Ok here are my points on css:

  • It should be cascading. So set your colors and such early, set your classes to represent behaviors. Make multiple files to handle different needs.
  • Css sucks in code reuse. How often do you want a structure div.foo (some styling) > div.bar > div.baz etc. Basically you keep repeating the same thing as you nest deeper.
  • No computation. How often have I had to compute in my head the width of something being the width of the parent + borders + whatever, vs just something like "width: parent(width) - 10px;" its nice to declare but sometimes its good
  • Bad layering. As in your HTML gets to mark up what styles it wants to use. Vs your html is marked up data, and your rendering engine will plow through the meaningful markups and apply shit. Remember if you want to change the looks of the site, you don't want to have to make more html classes in your html to change your layout. Skins don't work that way. We need CSS to be able to declare "if you include me, you must include these other css definitions as well" like ".foo { include , include , float: left, font-size: 10px;" See that makes sense because your CSS controls the layout not html controlling the layout except instead of "color="green"" you have "class="green_color"".
  • CSS needs to be reworked. And at least less and sass make efforts to make better CSS, we still want that supported naively. O well I guess CSS is the new assembly language, you can code in it but you really should use C.

Check out XCSS - http://xcss.antpaw.org/ haven’t tried it yet but looks very promising!

Other folks have pointed to it already, but you should check out dotless. The t4 templates can auto-run when you save the .less file to compile the .css files, so there’s no additional step - you just write your .less file and it just works.

typo: excerise

Has Perl become some sort of old-schooler’s arcana? :stuck_out_tongue:

I’ve recently used Text::Template ( http://search.cpan.org/~mjd/Text-Template-1.45/lib/Text/Template.pm ) to great effect with the styles for a documentation site I’ve been working on. After writing a small driver program to mesh the template with the data, the result isn’t so different-looking than the examples here.

However, nothing beats direct browser support. Text::Template helped me a great deal while I tweaked my color scheme, but it was still lame that I had to run make after each change. Maybe I’ll wire Apache up to do it for me sometime…

Two attempts for adding a little horse power to CSS that didn’t end up flying:

There’s a point of view that states that it’s a good thing these technologies didn’t catch on. It’s probably true, especially where print applications are concerned. I assert, though, that it wouldn’t take a Turing-complete language to evaluate an expression like top: ((#outer@height - @height) / 2) - 150px, and I have written more pages than I care to remember that would have benefitted impressively from that kind of evaluation.

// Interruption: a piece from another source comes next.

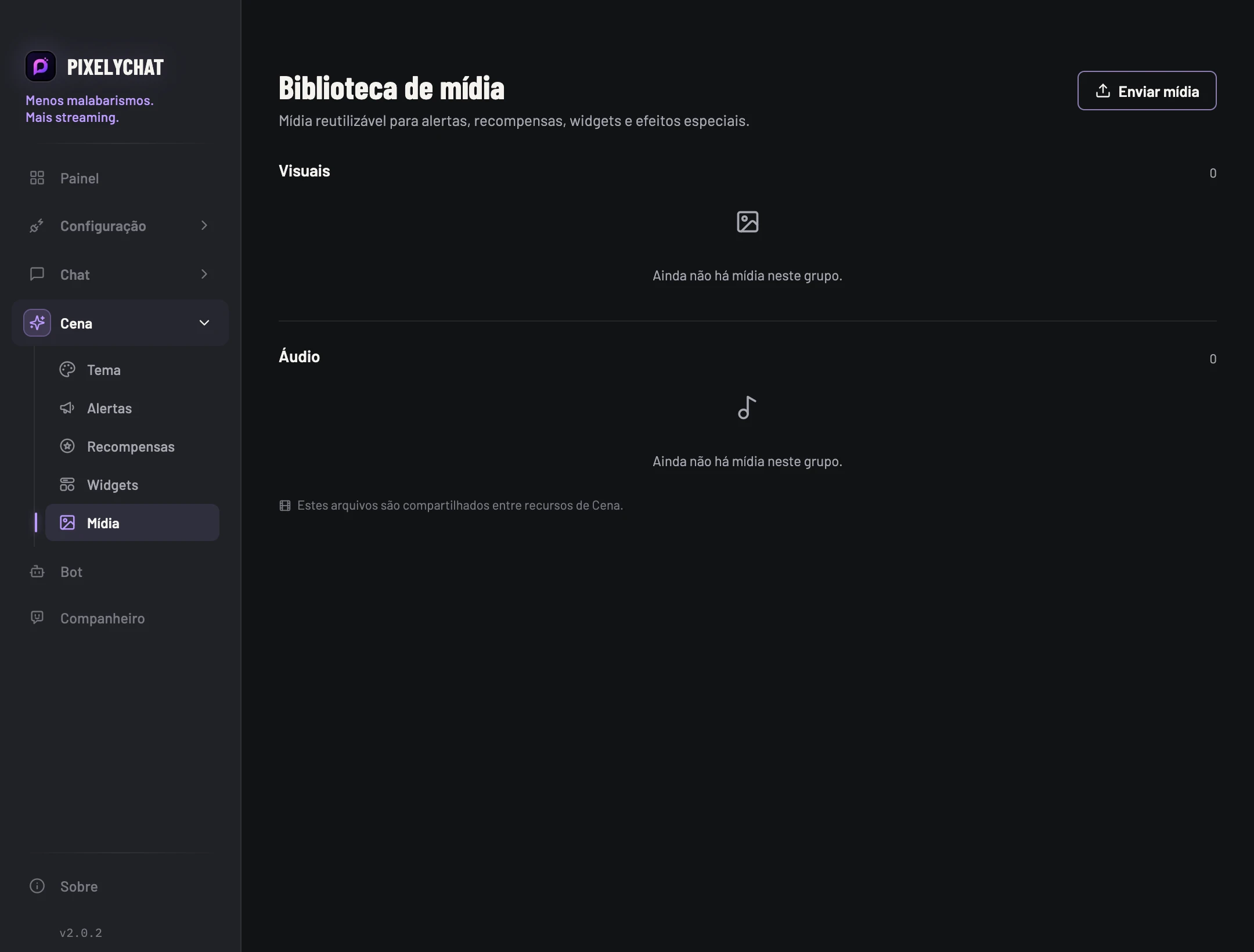
Task: Click the Recompensas star badge icon
Action: coord(67,446)
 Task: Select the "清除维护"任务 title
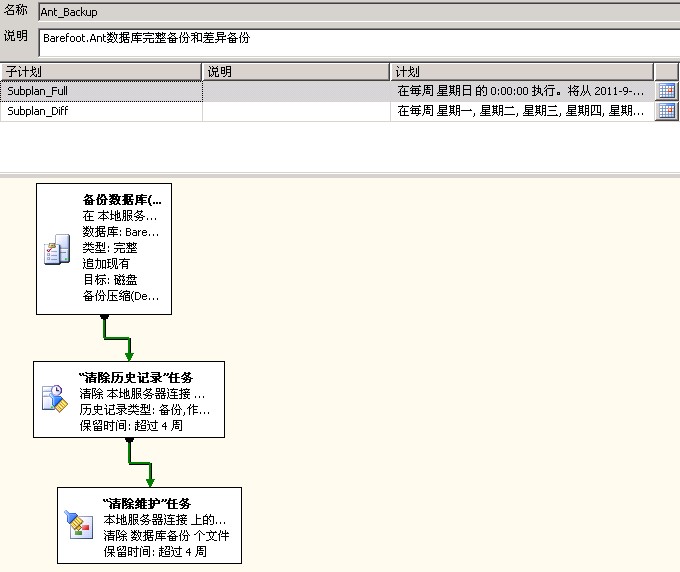(146, 503)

It would even still be somewhat friendly in situations where scripting is disabled or unavailable (unless non-geometry-related functionality crept in, but browser developers aren’t known for that sort of unscrupulous behavior, right?).

There is also CSSTidy which does something similar to less and consolidates common style rules .

You can try it out online at http://www.codebeautifier.com.

As a front-end developer that spend most of his time in CSS I personally don’t see the use of calculated colors and variables. It’s not as if the values are going to change. Example:

.class { color: red + #111; }

…is always going to be interpreted as

.class { color: #880808; }

So just type out the calculated hex value and save your computer a half a millisecond on hexadecimal math.

And as for variables, CSS doesn’t have them because nothing in CSS actually varies. If you have a variable for a certain shade of ‘blue’ then what you actually have is a CONSTANT. And if you want to apply it to a large number of different types of elements then you should focusing on your selectors and inheritances more closely.